Writing in the New York Times on September 26, Paul Krugman insisted that the war against Afghanistan would not be “a war on behalf of the oil companies; not even a war on behalf of SUVs and McMansions.”  It was, though, going to be a war “over a natural resource that is more vital than any corporation’s profits or anyone’s luxurious consumption.”  We should not quarrel about whose oil is at stake, Krugman insisted; it is about our oil.

We were led to believe that this was a war for freedom, justice, democracy, and all that, and against terrorism, Osama, and the Taliban.  The organ of the establishment then calmly implies that the key to understanding it all is the world’s largest untapped reserve of oil and gas in the recently independent Central Asian republics.  Nobody attacks the columnist, and the paper carries no apology for his cynical distortion.  What is going on?

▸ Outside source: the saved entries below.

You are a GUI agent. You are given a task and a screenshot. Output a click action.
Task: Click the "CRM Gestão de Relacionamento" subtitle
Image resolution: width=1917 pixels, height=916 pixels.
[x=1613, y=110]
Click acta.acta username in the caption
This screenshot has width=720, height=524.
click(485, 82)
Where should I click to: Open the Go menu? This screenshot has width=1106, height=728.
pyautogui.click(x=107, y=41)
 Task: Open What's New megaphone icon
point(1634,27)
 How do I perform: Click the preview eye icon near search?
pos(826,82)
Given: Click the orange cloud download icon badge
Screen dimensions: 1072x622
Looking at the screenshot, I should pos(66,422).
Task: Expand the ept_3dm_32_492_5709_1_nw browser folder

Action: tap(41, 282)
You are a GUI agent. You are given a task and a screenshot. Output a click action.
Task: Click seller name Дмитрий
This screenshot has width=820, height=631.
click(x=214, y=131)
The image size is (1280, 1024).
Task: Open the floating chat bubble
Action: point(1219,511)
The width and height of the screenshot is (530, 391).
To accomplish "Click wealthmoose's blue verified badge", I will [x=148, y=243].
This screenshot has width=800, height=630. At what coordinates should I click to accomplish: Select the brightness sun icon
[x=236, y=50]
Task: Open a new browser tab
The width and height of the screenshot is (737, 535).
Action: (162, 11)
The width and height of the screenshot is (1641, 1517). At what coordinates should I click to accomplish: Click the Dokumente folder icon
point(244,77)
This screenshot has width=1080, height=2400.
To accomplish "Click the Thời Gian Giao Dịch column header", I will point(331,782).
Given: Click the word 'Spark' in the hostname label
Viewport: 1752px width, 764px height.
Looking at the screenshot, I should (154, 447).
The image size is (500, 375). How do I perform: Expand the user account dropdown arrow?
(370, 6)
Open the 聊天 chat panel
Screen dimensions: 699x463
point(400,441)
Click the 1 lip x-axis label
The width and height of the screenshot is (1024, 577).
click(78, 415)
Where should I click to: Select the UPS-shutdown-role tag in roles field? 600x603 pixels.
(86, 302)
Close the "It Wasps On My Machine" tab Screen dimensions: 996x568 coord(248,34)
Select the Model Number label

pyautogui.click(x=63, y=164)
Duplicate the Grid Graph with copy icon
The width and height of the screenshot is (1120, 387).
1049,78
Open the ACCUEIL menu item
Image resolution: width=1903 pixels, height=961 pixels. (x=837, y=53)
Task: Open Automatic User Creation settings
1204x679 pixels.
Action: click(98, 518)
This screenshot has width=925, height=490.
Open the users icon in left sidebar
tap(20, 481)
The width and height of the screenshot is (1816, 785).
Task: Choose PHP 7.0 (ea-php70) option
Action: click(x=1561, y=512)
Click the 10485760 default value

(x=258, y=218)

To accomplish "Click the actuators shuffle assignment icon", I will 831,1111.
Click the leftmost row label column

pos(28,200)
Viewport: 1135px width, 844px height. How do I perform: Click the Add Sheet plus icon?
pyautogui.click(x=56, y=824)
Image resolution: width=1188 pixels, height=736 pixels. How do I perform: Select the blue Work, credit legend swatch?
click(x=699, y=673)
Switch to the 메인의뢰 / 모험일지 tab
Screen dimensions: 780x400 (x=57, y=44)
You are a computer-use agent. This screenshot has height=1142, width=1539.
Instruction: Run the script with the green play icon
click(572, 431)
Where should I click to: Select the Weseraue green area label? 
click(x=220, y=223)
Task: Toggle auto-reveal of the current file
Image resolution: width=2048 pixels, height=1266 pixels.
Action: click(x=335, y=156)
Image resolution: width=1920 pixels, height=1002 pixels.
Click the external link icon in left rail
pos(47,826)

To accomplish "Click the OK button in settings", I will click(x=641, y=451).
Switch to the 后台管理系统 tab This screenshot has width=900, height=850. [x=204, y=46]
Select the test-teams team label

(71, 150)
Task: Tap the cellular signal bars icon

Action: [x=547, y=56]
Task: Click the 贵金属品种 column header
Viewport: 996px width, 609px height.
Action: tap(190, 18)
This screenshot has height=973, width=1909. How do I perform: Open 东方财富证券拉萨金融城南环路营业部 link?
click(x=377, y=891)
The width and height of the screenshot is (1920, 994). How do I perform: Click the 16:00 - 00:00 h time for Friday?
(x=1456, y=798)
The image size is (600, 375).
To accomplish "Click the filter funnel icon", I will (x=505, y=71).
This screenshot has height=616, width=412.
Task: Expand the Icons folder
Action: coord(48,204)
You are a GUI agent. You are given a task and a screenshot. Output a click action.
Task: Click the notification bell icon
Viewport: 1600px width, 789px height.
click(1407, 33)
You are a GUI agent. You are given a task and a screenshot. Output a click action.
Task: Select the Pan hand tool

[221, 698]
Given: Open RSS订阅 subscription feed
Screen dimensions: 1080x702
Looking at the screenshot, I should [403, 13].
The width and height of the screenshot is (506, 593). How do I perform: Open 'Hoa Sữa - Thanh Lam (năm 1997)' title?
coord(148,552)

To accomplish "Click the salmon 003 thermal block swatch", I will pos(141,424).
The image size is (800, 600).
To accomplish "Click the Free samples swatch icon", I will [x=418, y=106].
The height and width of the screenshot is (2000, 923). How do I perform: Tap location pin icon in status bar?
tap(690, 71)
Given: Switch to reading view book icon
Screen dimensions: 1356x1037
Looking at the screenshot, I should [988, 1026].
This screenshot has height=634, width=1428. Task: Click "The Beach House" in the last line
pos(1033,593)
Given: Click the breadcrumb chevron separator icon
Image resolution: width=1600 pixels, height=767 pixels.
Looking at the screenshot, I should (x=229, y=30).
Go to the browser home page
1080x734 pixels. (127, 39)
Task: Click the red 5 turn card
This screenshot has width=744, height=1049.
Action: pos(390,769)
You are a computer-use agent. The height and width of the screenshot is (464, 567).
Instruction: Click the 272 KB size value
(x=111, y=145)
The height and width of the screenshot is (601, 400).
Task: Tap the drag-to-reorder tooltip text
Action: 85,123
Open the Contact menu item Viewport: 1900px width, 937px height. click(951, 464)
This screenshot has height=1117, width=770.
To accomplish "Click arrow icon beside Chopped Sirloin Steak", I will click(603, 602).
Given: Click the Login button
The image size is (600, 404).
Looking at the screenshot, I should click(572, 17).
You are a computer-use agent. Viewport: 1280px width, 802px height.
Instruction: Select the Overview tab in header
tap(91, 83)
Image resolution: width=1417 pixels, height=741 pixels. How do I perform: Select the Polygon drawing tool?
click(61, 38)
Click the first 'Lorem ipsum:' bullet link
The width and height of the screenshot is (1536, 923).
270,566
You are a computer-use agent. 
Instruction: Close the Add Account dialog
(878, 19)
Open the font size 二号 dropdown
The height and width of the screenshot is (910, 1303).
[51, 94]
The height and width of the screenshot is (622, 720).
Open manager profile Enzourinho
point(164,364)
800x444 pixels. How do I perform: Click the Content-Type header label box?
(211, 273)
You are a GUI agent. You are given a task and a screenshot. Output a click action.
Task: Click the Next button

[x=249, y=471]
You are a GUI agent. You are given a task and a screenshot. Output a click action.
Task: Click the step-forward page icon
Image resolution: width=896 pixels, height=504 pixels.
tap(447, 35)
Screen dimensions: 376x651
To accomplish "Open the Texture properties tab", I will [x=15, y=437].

Apparently, the claim that it is “all about oil” is no news to the rest of the world.  The Daily Telegraph of London, among others, says that “Control of Central Asia’s oil is the real goal.”  This was the headline on a report by Ben Aris in Moscow and Ahmed Rashid in Lahore (October 23):

One of the main reasons that Washington supported the Taliban between 1994 and 1997 was the attempt by the U.S. oil giant Unocal to build a gas pipeline from Turkmenistan, through Taliban-controlled southern Afghanistan, to Pakistan and the Persian Gulf . . . But when peace and a stable government eventually comes to Kabul, US oil companies will be looking closely at Afghanistan because it offers the shortest route to the Gulf for Central Asia’s vast quantities of untapped oil and gas.  The companies have invested . . . $59 billion in developing oil and gas fields in Kazakhstan, Turkmenistan, Uzbekistan and Azerbaijan but exporting to the West involves lengthy and expensive pipelines.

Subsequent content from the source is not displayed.